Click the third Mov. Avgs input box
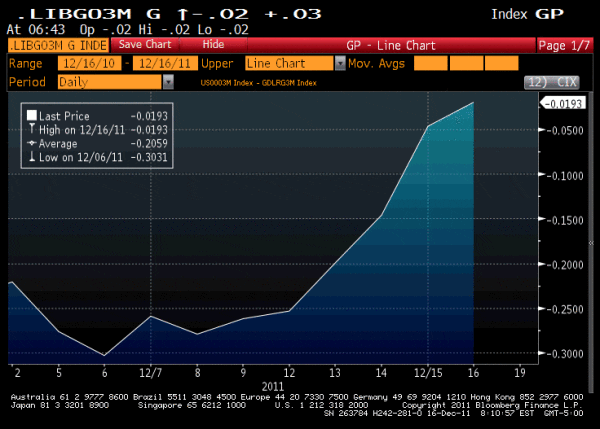600x429 pixels. click(x=502, y=63)
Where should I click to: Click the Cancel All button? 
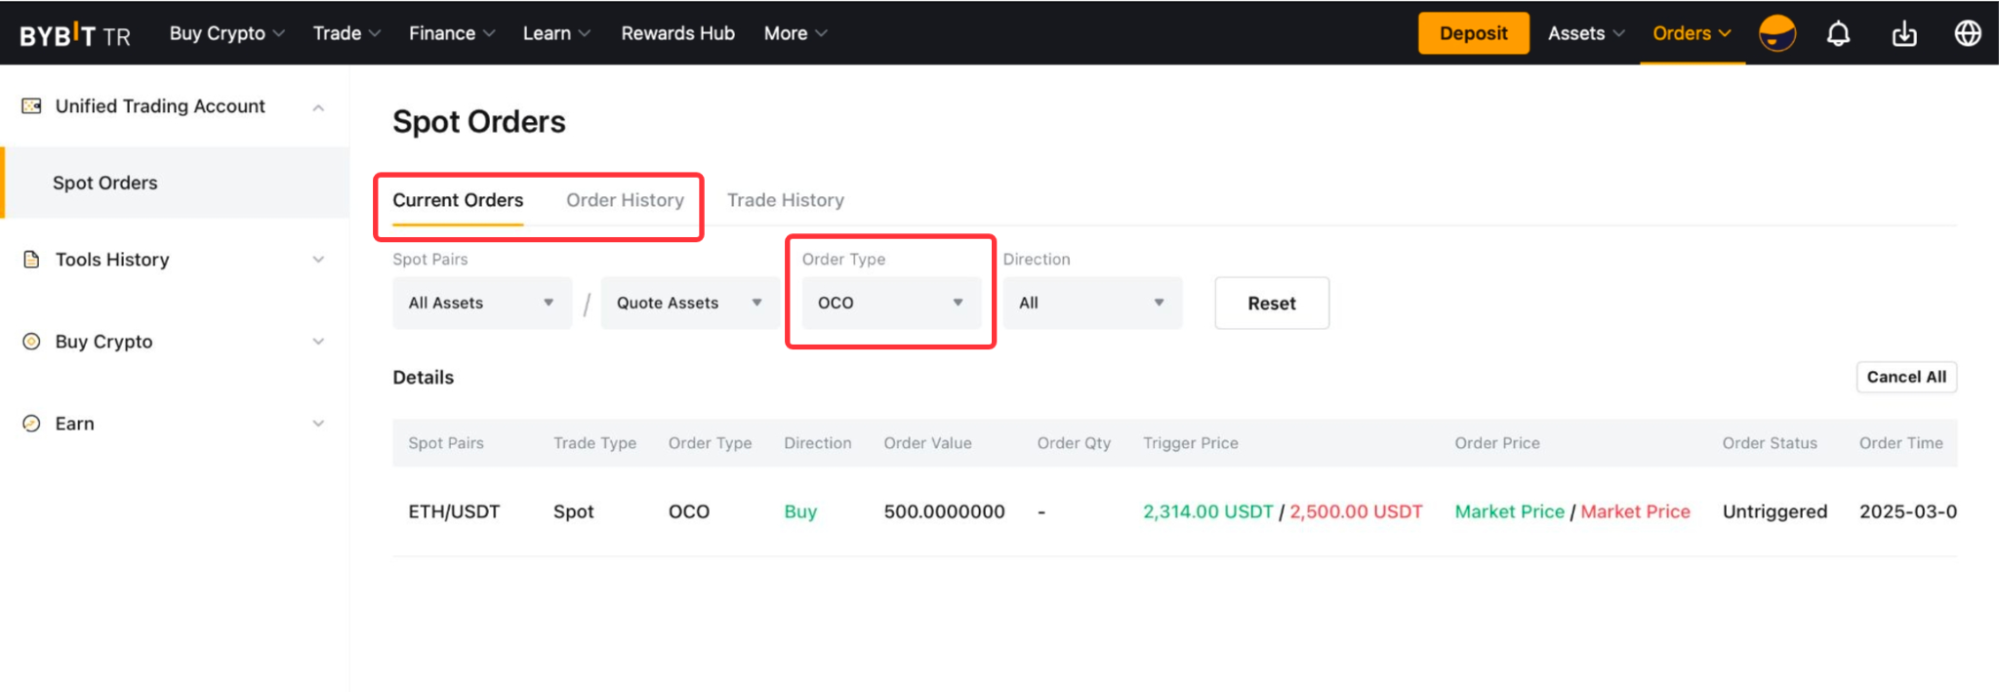[x=1906, y=377]
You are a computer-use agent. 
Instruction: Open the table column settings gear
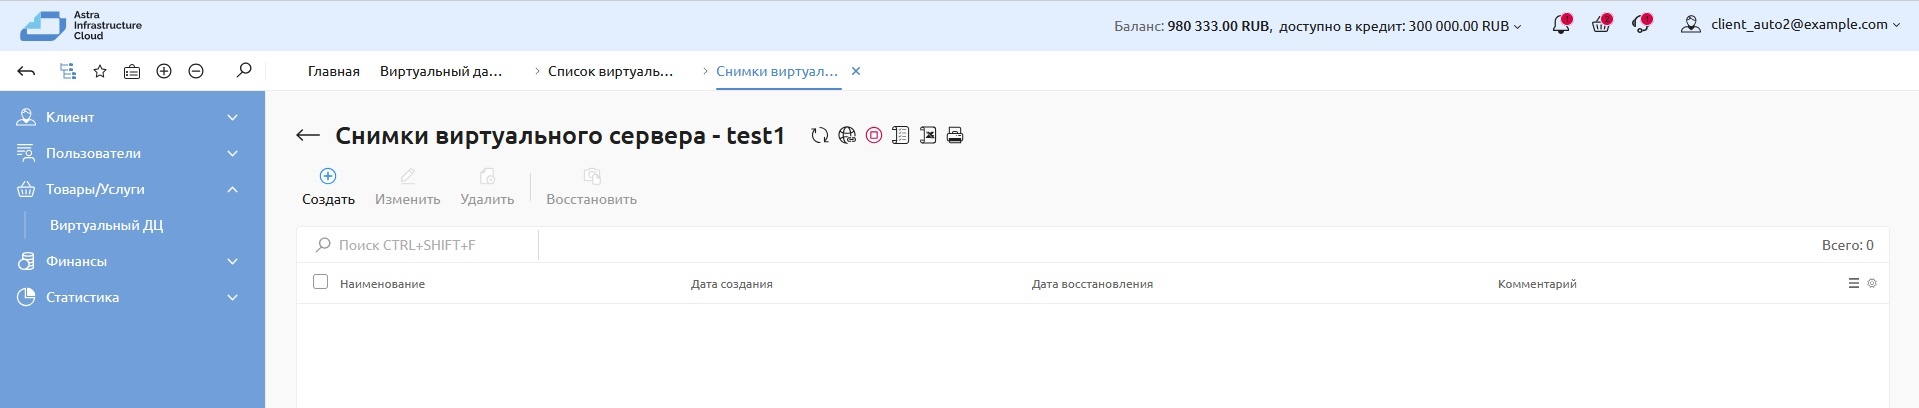(1872, 284)
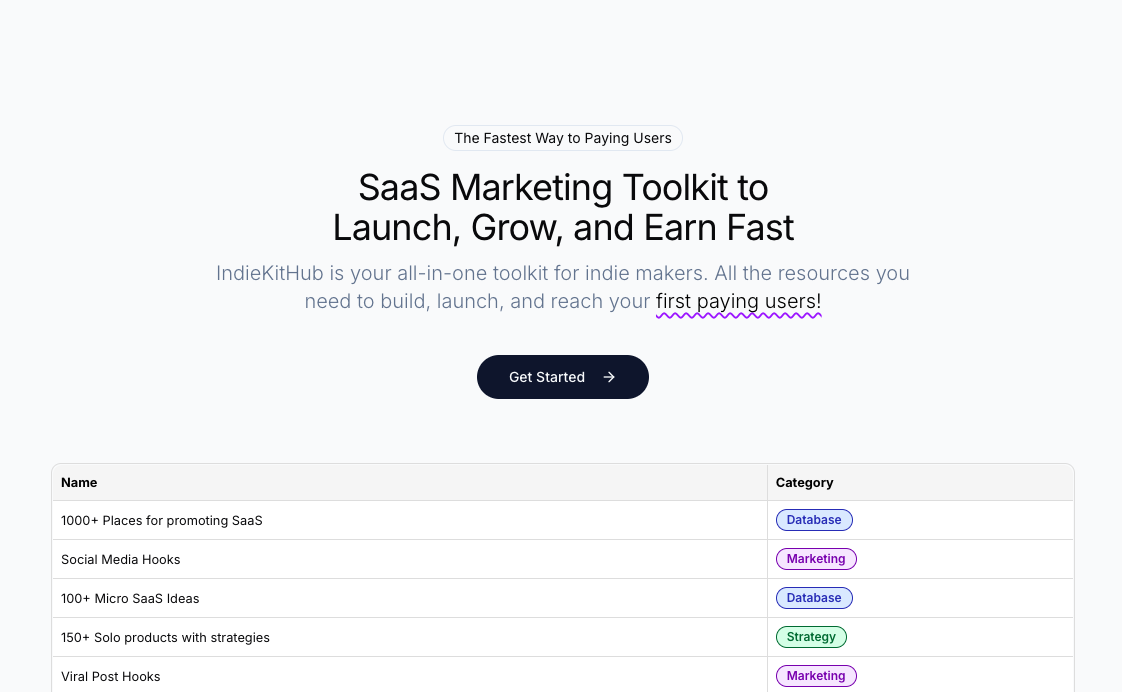Click the '150+ Solo products with strategies' text

tap(165, 637)
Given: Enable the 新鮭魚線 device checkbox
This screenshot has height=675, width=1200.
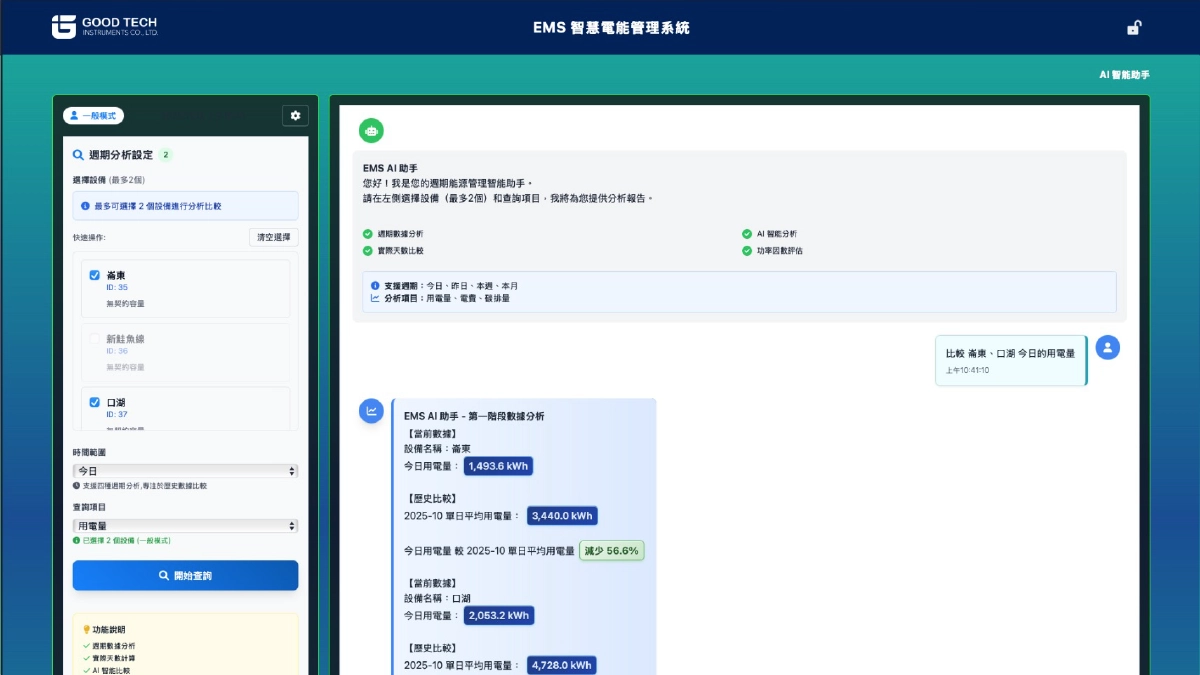Looking at the screenshot, I should pos(95,340).
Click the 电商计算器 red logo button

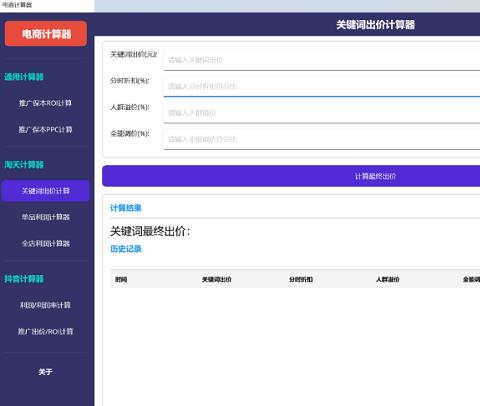[x=46, y=34]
════════════════
▸ **Exercise**
The line containing "You are a computer-use agent." and each line after it through the end of the listing above are to be written out exactly, without the pictures.

▸ **Result**
You are a computer-use agent. 
Instruction: Open the table column settings gear
(1872, 284)
Click the '150+ Solo products with strategies' text

tap(165, 637)
Given: Enable the 新鮭魚線 device checkbox
This screenshot has height=675, width=1200.
Looking at the screenshot, I should pos(95,340).
Click the 电商计算器 red logo button

[x=46, y=34]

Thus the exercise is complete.